BRIEF 1: In the forum thread on security software, what does OUMoose say Trend's free scanning engine can be run from?
BRIEF 2: Using the forum thread on security software, explain why OUMoose favors AVG.

───── DOCUMENT EXTRACT

But I must also say I do not deal with McAfee home version at all and I haven't in years I only deal with McAfee enterprise edition (corporate stuff) and it does a very good job. 

For the home I use to recommend Symantec but then I changed to recommending f-secure. I am now researching TrendMicro software for home use but I have not finished testing it yet.


----------



## OUMoose (Aug 28, 2006)

I'm with Bob.  I've used AVG for quite a while now and never had a problem.  The updates are frequent and their detection engine is better than McAfee's (I've experienced this first hand).  

If you're insisting on a commercial product, TrendMicro is the way I would go.  Trend has a free scanning engine as well that you can use from a boot disk for those "oh crap" moments.

Basically, be safe when you're on the net.  Don't click on suspicious things; let paranoia be your friend.  Run a hardware firewall, or at least a software one (not nearly as good, but at least it's something) if you're worried about intrusion.  








...And if all else fails, blame Carol.


----------



## fireman00 (Aug 29, 2006)

AVG - CAN'T BEAT IT!  Its updated very frequently, it does a fantastic job on scanning the system, its very system resource friendly and its FREE.

──────────
───── GIVEN DATA

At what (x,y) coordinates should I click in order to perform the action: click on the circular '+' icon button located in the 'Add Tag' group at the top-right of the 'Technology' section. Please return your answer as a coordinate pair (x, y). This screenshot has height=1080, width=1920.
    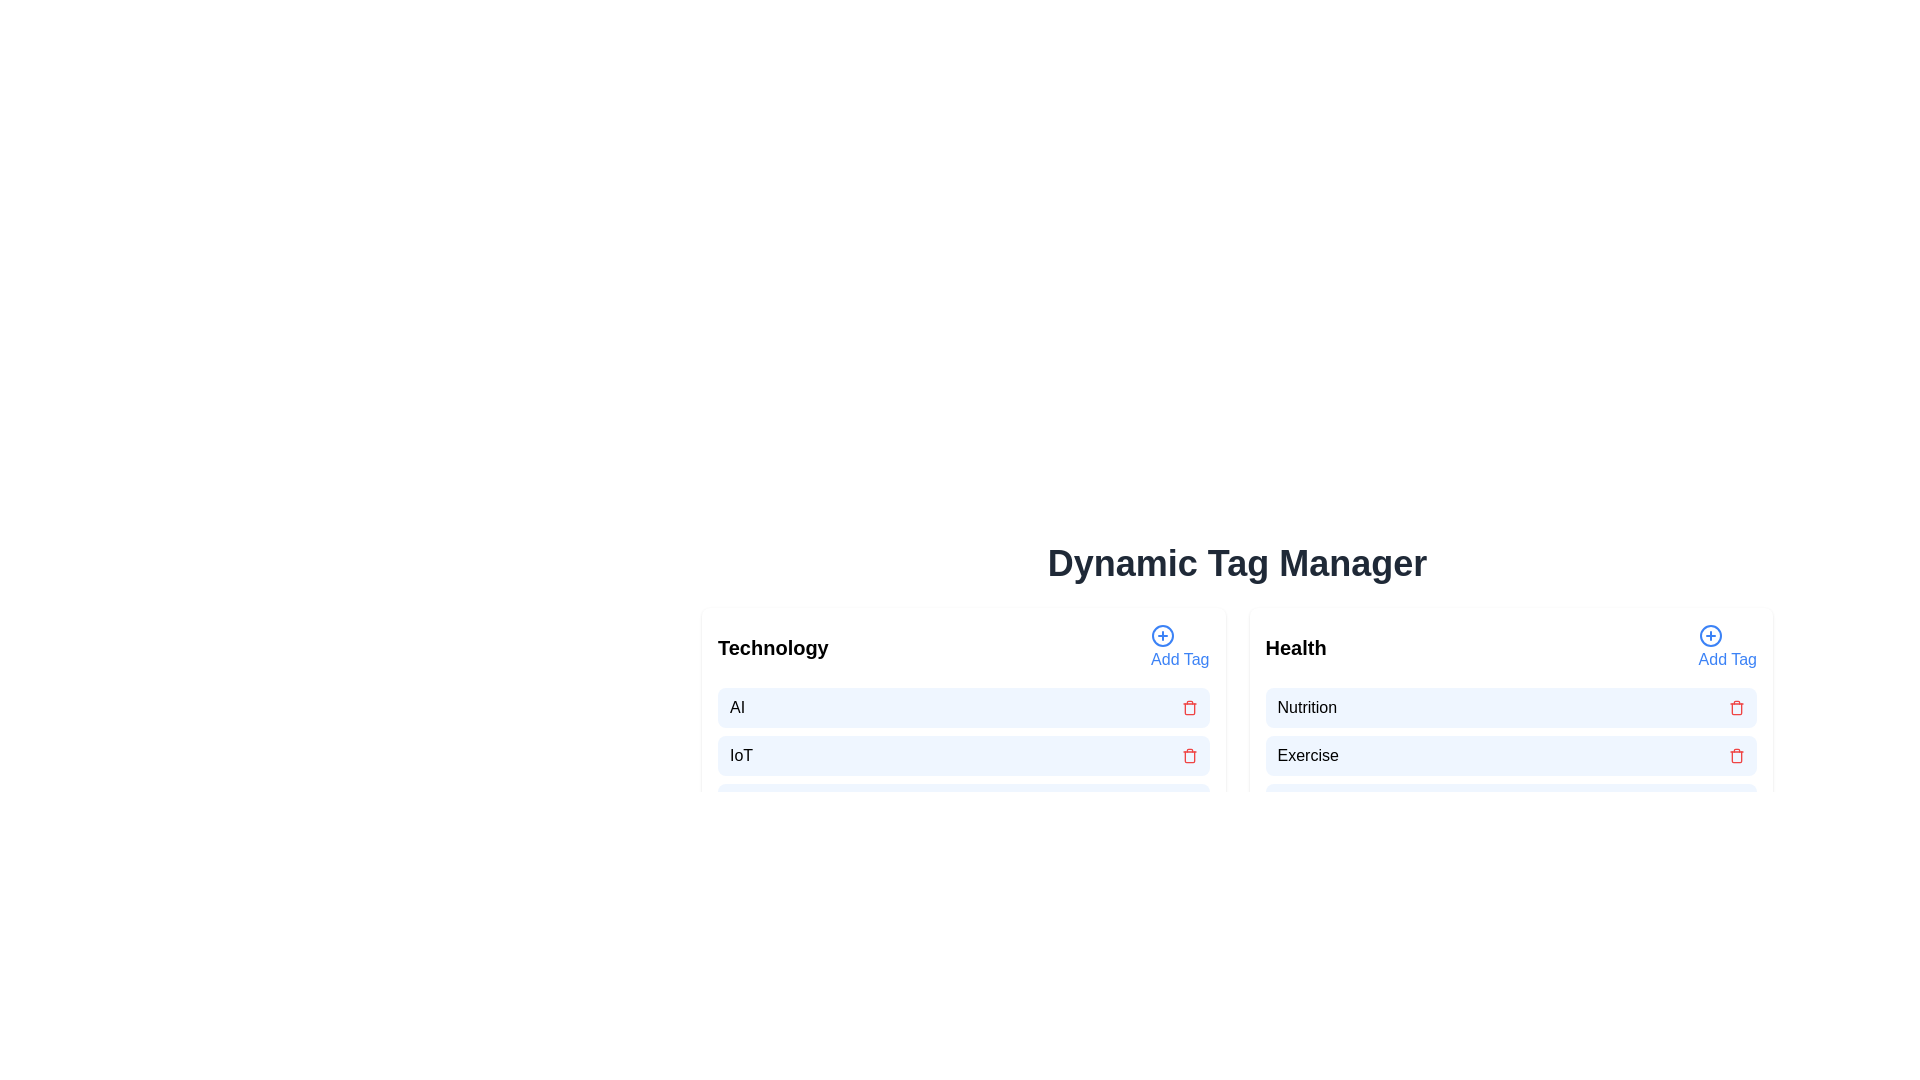
    Looking at the image, I should click on (1163, 636).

──────────

WORKED ANSWER 1: A boot disk.

WORKED ANSWER 2: OUMoose has used AVG for quite a while without ever having a problem. Its updates are frequent, and its detection engine is better than McAfee's, which OUMoose says was experienced firsthand.